Image by Vincent van Dam

Solving Sudoku's the hard way

Sudoku’s are fun! For this reason, we included one if one of our traditional easter puzzles, and even made nostalgic 8bit video games of them in the past. If you enjoy solving them the old-fashioned way on a hard copy, it’s recommended to have a pencil handy, as you might need to address how to deal with multiple options.

A couple of years ago, I didn’t have a pencil nearby and used a pen instead. Wrong choice! I ended up in a situation where I had to guess and my pen made that guess final. The good thing about guessing in sudoku’s is that you can progress quite quickly, the bad thing is that you only see the consequence of your guess at the very last moment. So, that’s what happened to me. I had to guess and at the time my error was obvious, it was too late to go back. This frustrated the hell out of me, and I felt I needed to compensate.

What would be the best way to compensate? From an user-perspective, taking a picture of the sudoku and then parse the sudoku and solve it. That would be perfect! Considering this is not the most original idea and has been done before, why not raise the bar and implement this idea in an unconventional AI stack, such as Go! That will surely compensate enough for the stupidity of using a pen instead of a pencil. If you are impatient, the end result of this effort can be found here.

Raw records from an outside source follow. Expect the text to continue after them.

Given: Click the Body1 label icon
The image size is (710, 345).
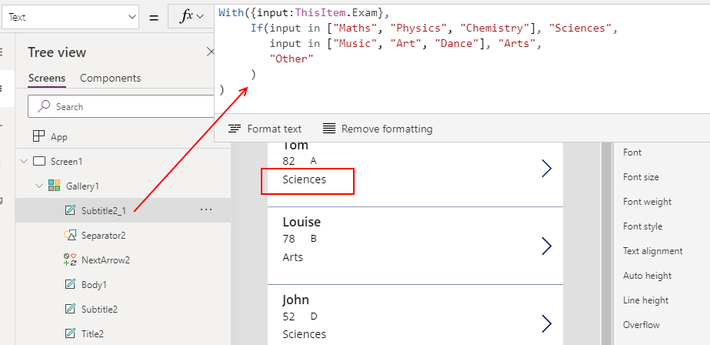Looking at the screenshot, I should [x=71, y=284].
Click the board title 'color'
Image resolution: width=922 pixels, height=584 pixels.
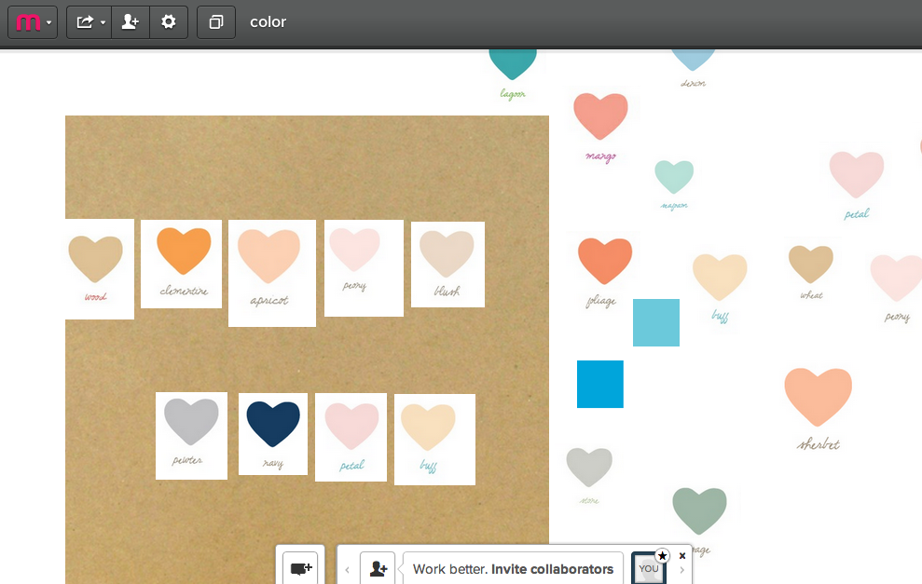click(x=268, y=22)
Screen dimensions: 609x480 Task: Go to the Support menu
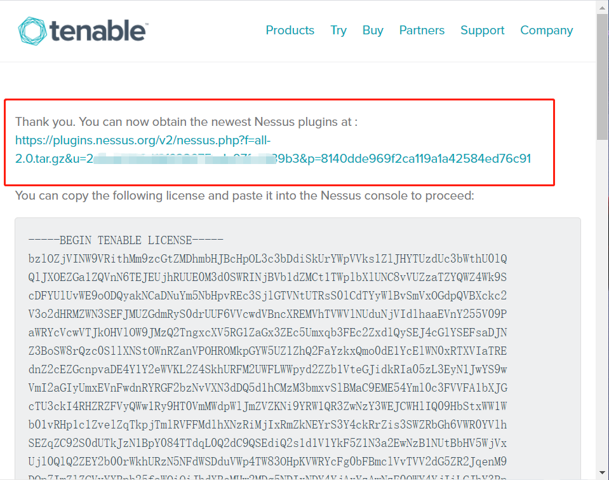(482, 31)
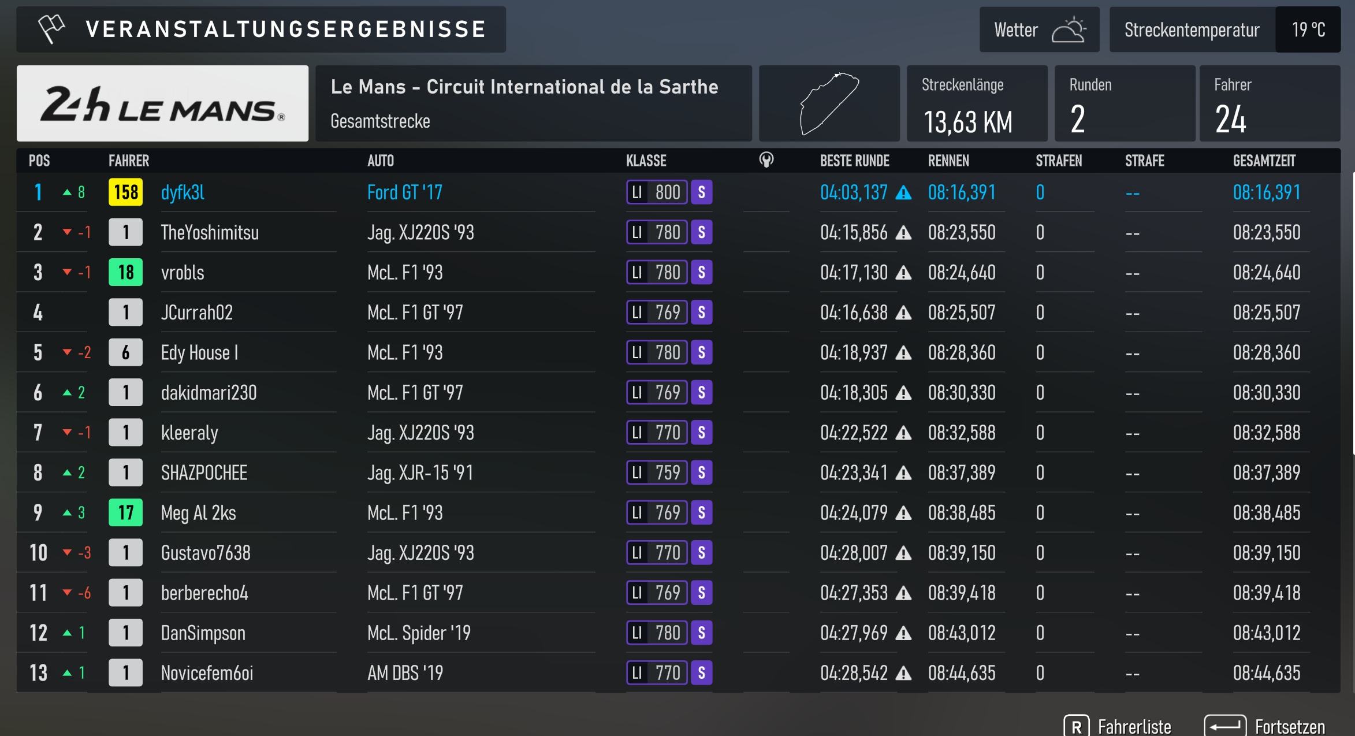
Task: Open the Fahrerliste driver list
Action: 1117,726
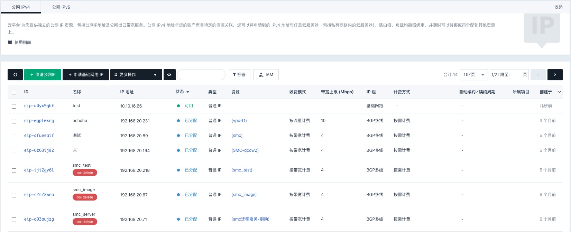Click the previous page arrow
Screen dimensions: 571x232
tap(538, 75)
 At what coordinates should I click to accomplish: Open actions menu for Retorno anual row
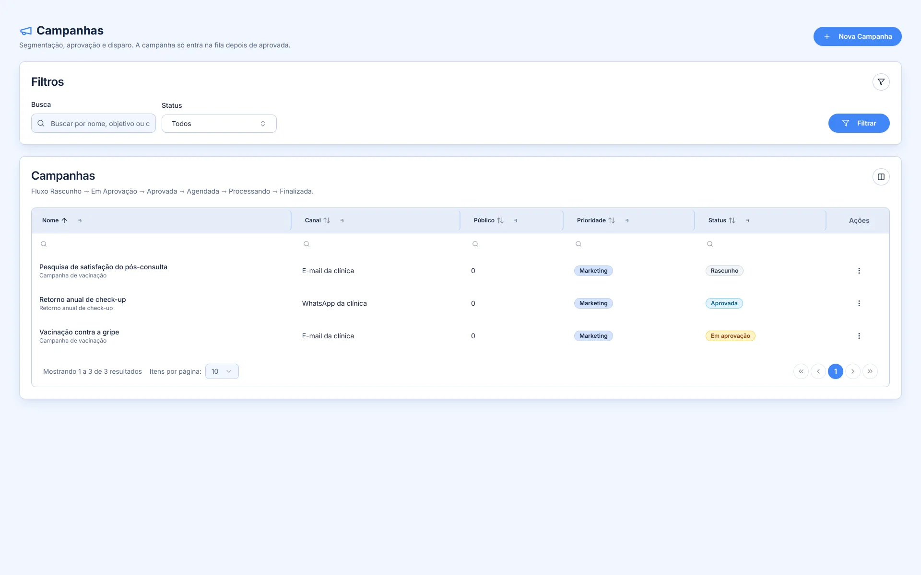click(859, 303)
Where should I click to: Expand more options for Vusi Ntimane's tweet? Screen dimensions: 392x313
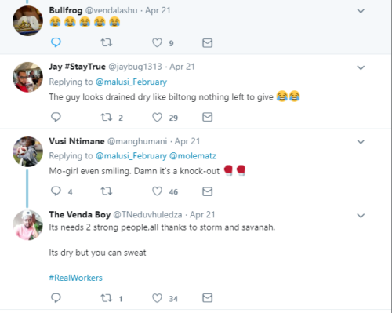pyautogui.click(x=361, y=142)
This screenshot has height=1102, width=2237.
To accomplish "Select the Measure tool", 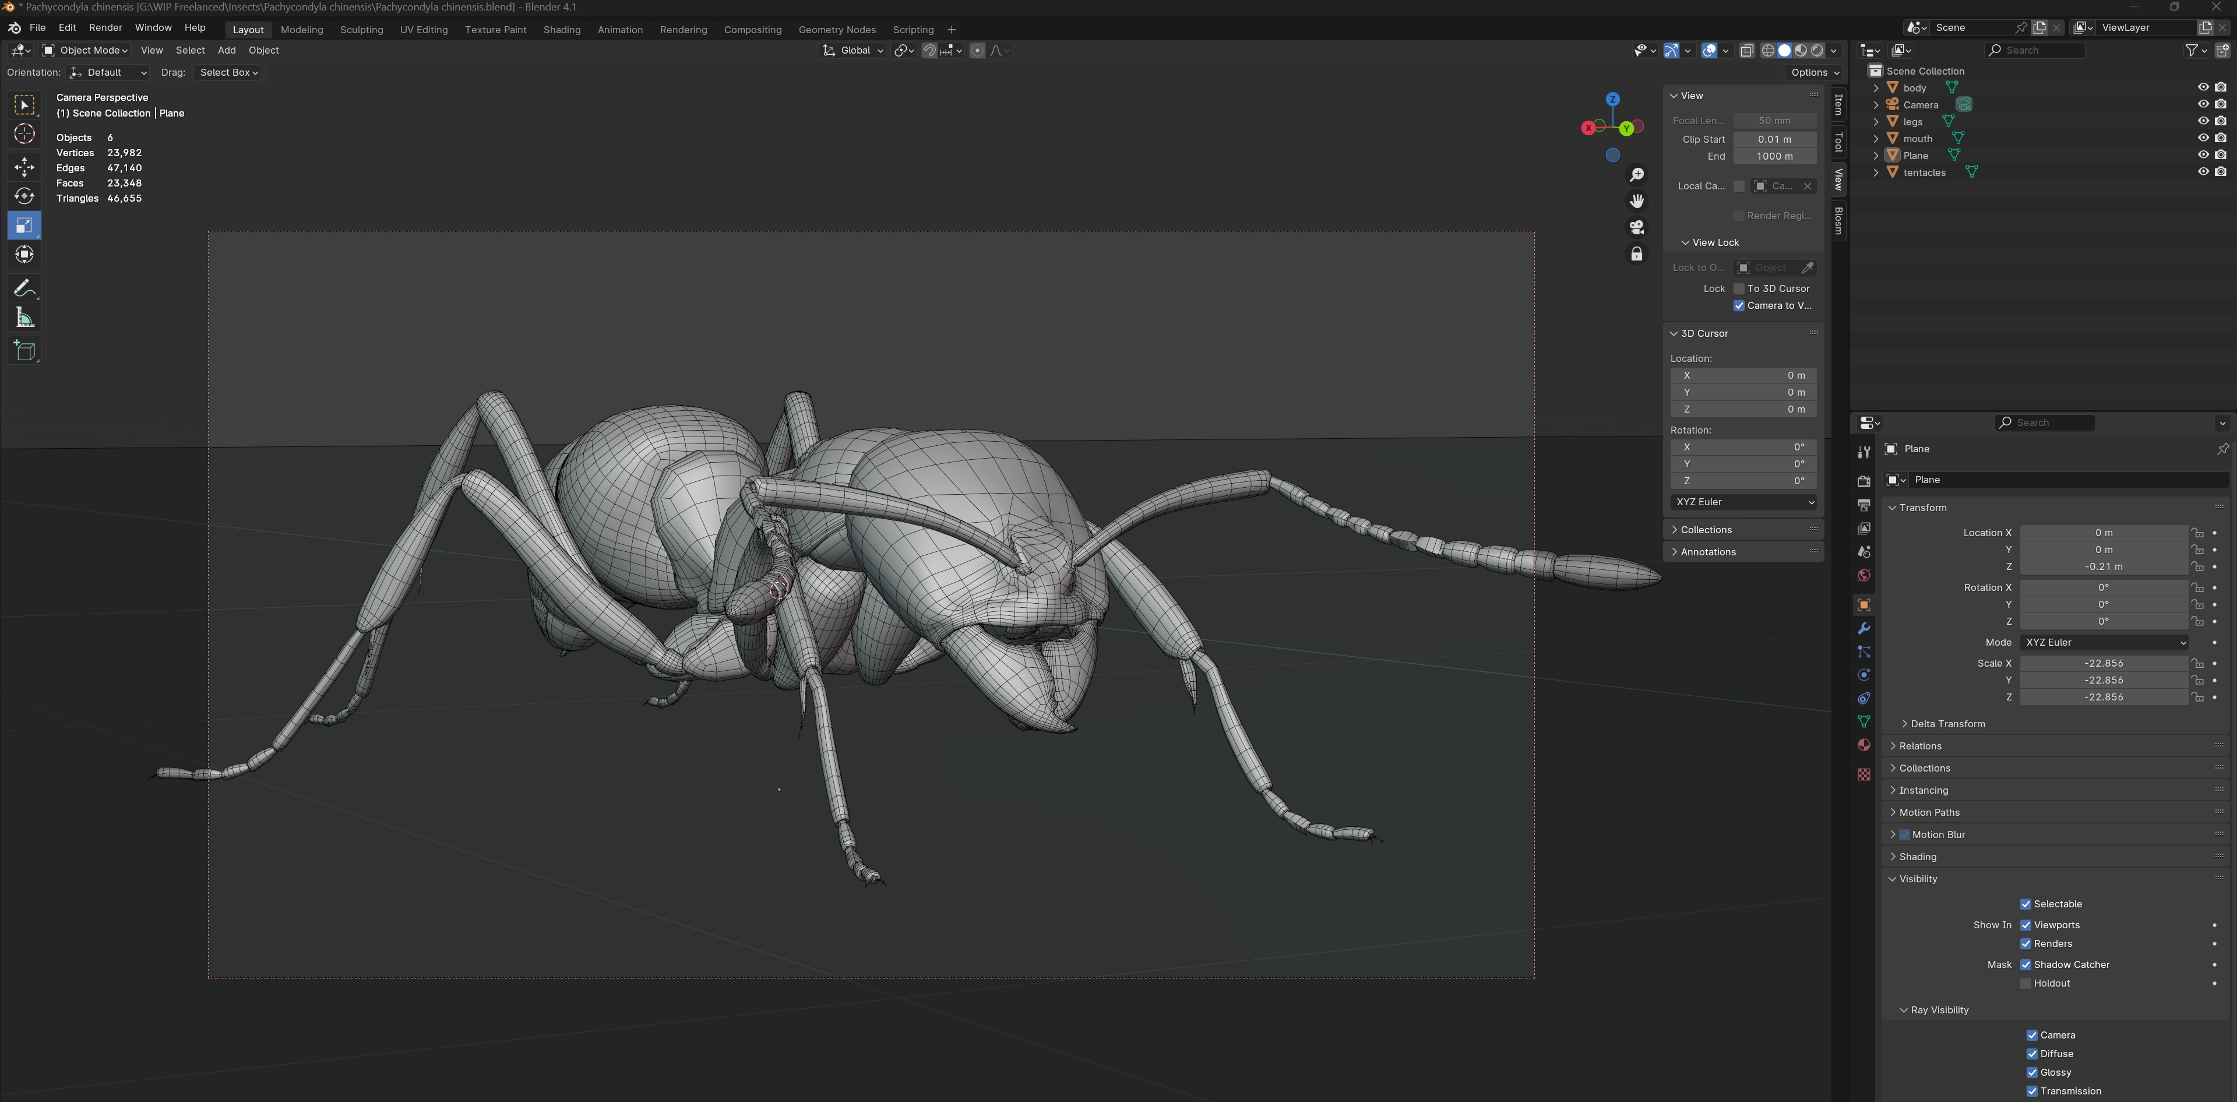I will pyautogui.click(x=24, y=318).
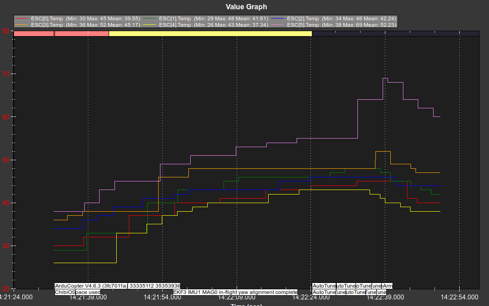The width and height of the screenshot is (489, 306).
Task: Click the Value Graph title
Action: [246, 7]
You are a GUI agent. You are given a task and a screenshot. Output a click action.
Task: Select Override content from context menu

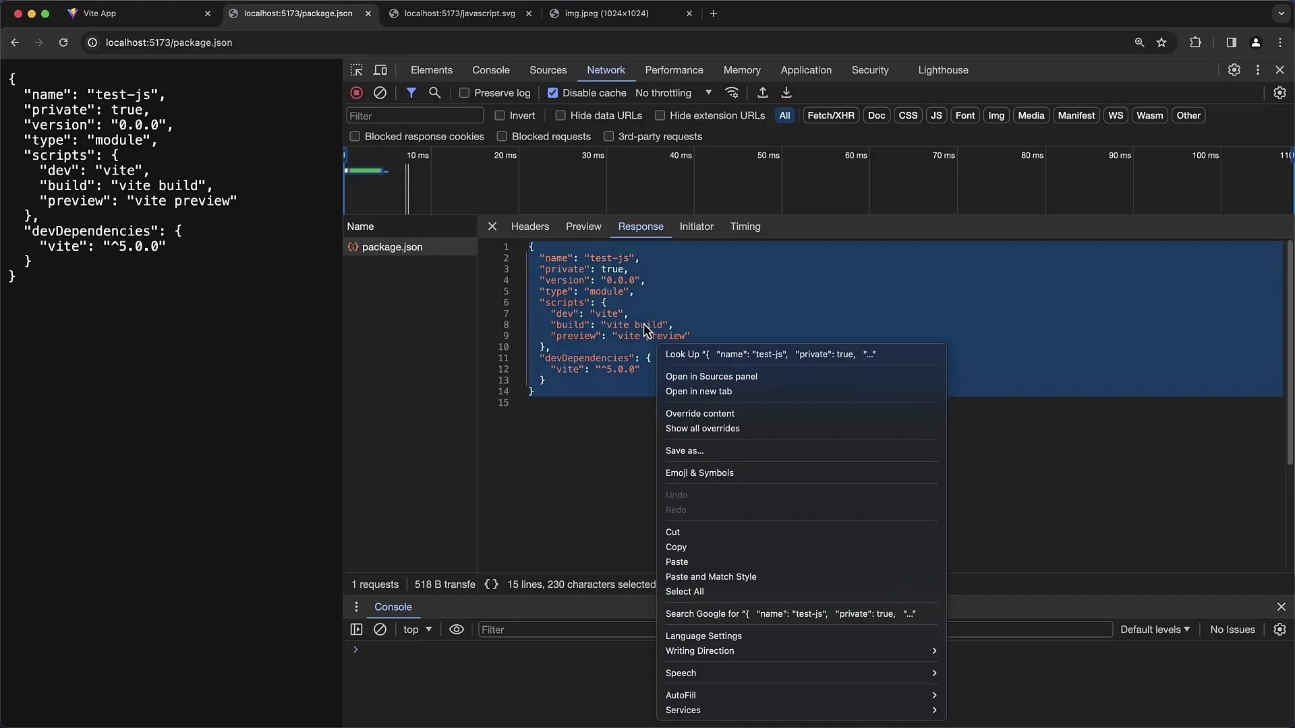(700, 413)
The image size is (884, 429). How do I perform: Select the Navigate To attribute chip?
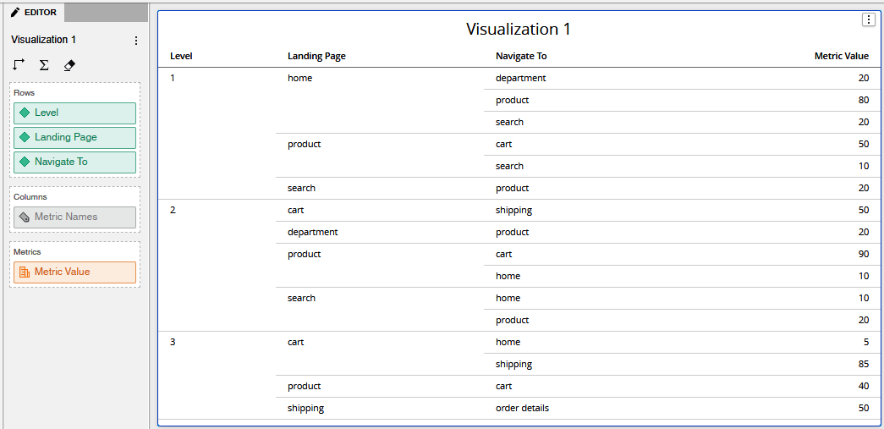[75, 162]
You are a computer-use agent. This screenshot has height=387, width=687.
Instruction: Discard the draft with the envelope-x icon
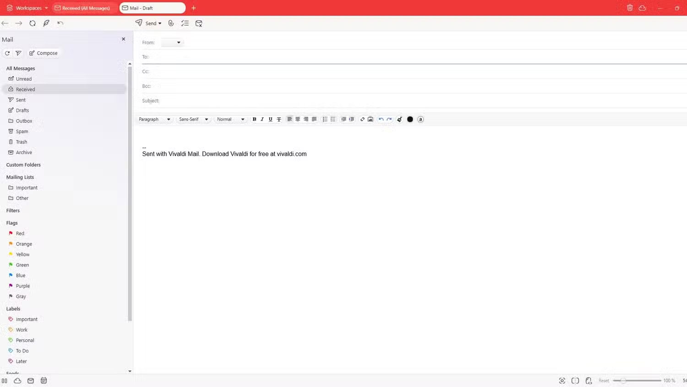pos(199,23)
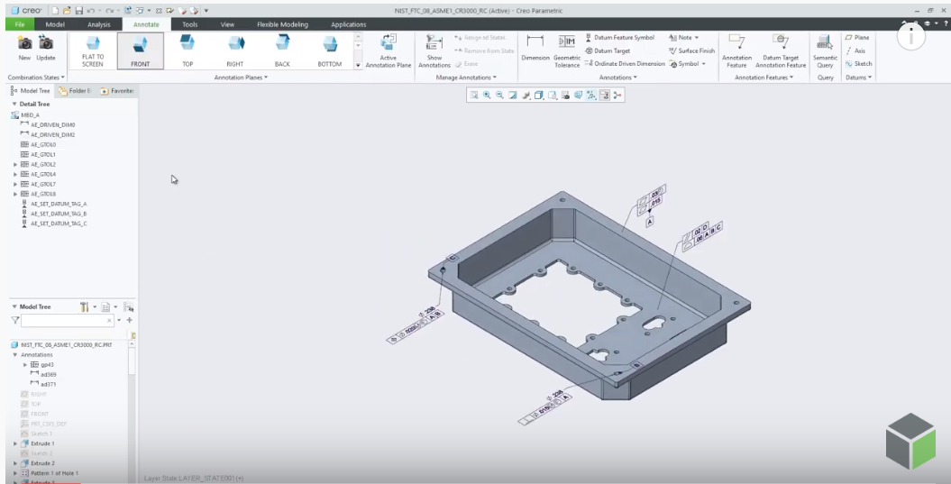Toggle the BACK annotation plane

tap(282, 50)
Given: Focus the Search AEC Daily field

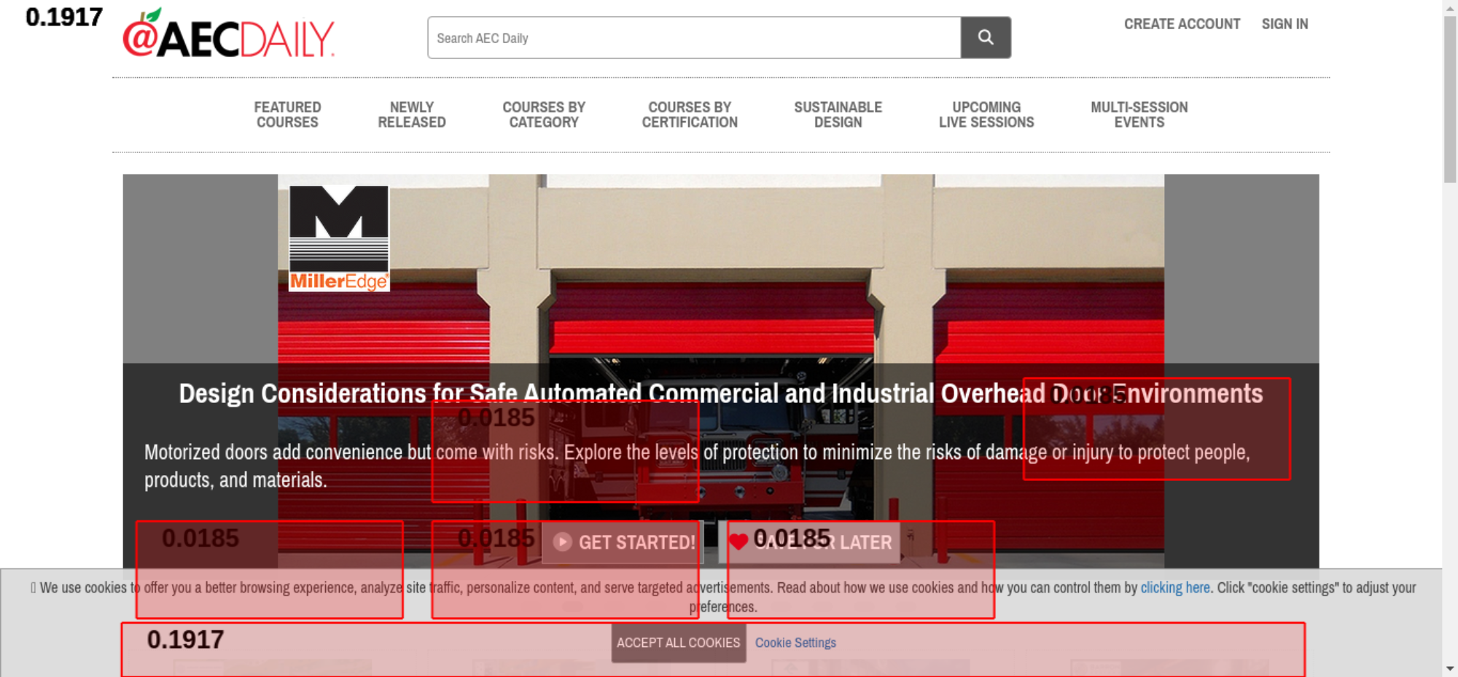Looking at the screenshot, I should pos(693,38).
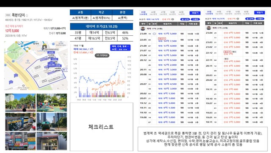The width and height of the screenshot is (271, 153).
Task: Click the 그래프 button in left table
Action: coord(195,19)
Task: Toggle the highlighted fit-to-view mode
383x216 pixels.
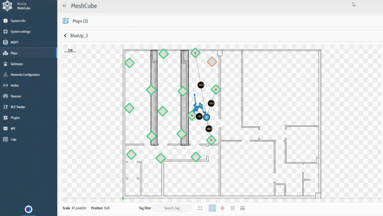Action: coord(212,208)
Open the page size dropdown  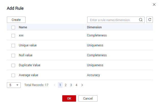14,85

It takes three steps to be able to solve a sudoku by taking a picture of it. The initial step involves identifying the sudoku grid in a picture. Afterward, you translate the numbers in each cell of the picture into a digital format that we can use to solve the sudoku. Finally, you solve the sudoku and present the solution to the user.

Find the focus area

With OpenCV it is ’easy’ to perform the first step. OpenCV is a libary that can be used to detect shapes and to identify objects within images amongst other more traditional image processing features. The perfect toolbox to detect and disect a sudoko image! In our case, we need to detect the biggest square in the image, assuming the picture’s main object is the sudoku. In the OpenCV vocabulary this means finding the biggest contour within the image and validate if what you found could be considered a square (meaning the contour should have 4 sides). We can use OpenCV to transpose a warped square to a fixed square, as well as resampling the image in smaller dimensions. Assuming this is a sudoku, we divide the box into 9x9 squares and proceed to the next step.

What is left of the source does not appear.